We can also plot this as a hierarchical pie chart (a.k.a. ‘sunburst’ chart), or a treemap:

sunburst = spatial_containment.sunburst(property='subtotal_gfa')
treemap = spatial_containment.treemap(property='subtotal_gfa')
fig = plotly.subplots.make_subplots(
    rows=2, cols=1,
    specs=[[{"type": "sunburst"}], [{"type": "treemap"}]],
    subplot_titles=('Gross Floor Area - Sunburst Plot', 'Gross Floor Area - Treemap Plot'))
fig.append_trace(sunburst, row=1, col=1)
fig.append_trace(treemap, row=2, col=1)
filename='spatial_containment_chart.html'

py.plot(fig, filename=f'assets/{filename}', auto_open=False)
IFrame(src=f'./{filename}', width='100%', height=800 * len(fig.data))

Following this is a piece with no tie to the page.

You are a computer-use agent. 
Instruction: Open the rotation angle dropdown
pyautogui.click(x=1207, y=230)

Aggregating a (Financial) Calculation#

A more complex aggregation involves collecting specific cash Flows into Streams per Entity/Assembly; for instance, we may want to aggregate all revenues generated by lettable floorspace into their respective parent Entitys, in order to analyse or compare the performance of the design at different resolutions.

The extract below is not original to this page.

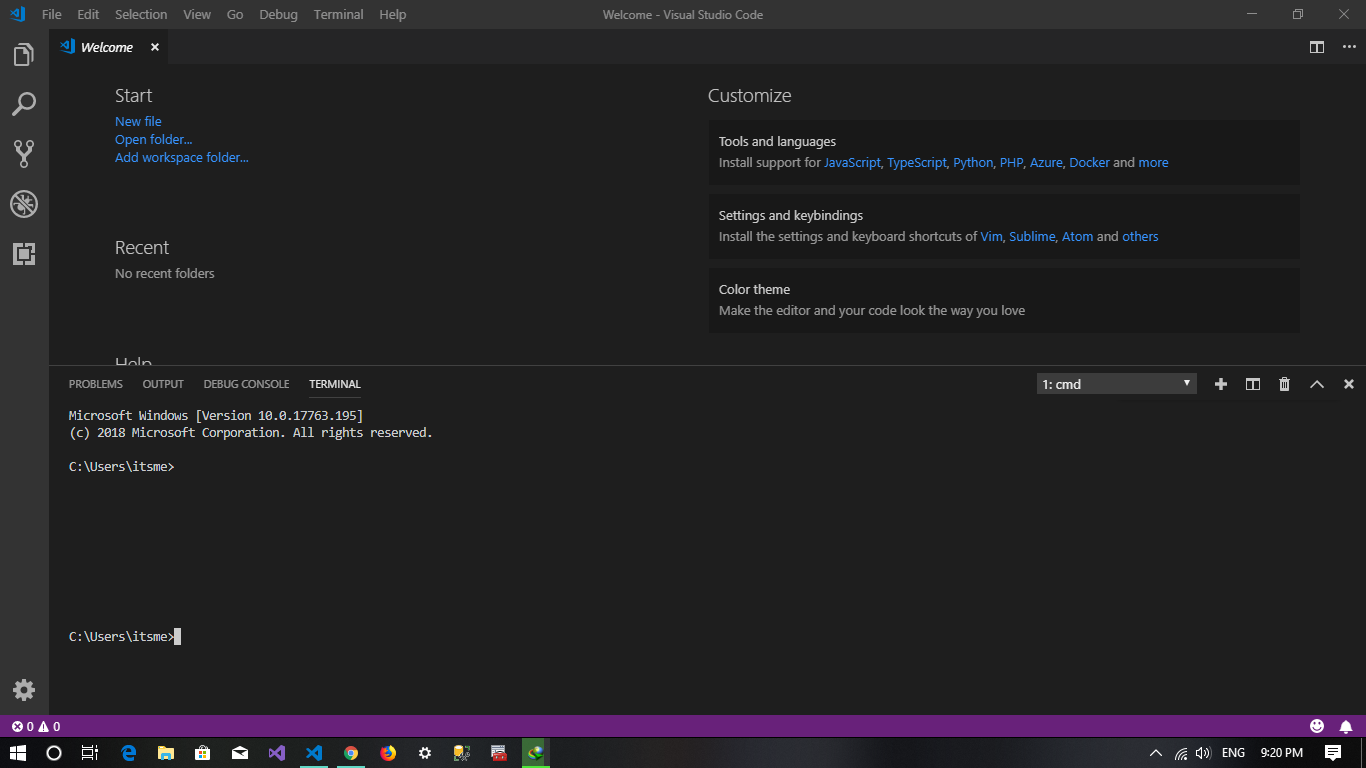Open Settings from the gear icon
1366x768 pixels.
(24, 689)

We start by identifying which Entitys are ‘floor’ types and have an area measurement:

floors = property.filter_by_type(entity_type='floor')
floors = [floor for floor in floors.get_entities().values() if hasattr(floor, 'gfa')]

For each floor we can project a set of simple cash flows, in a similar manner to A Basic DCF Valuation.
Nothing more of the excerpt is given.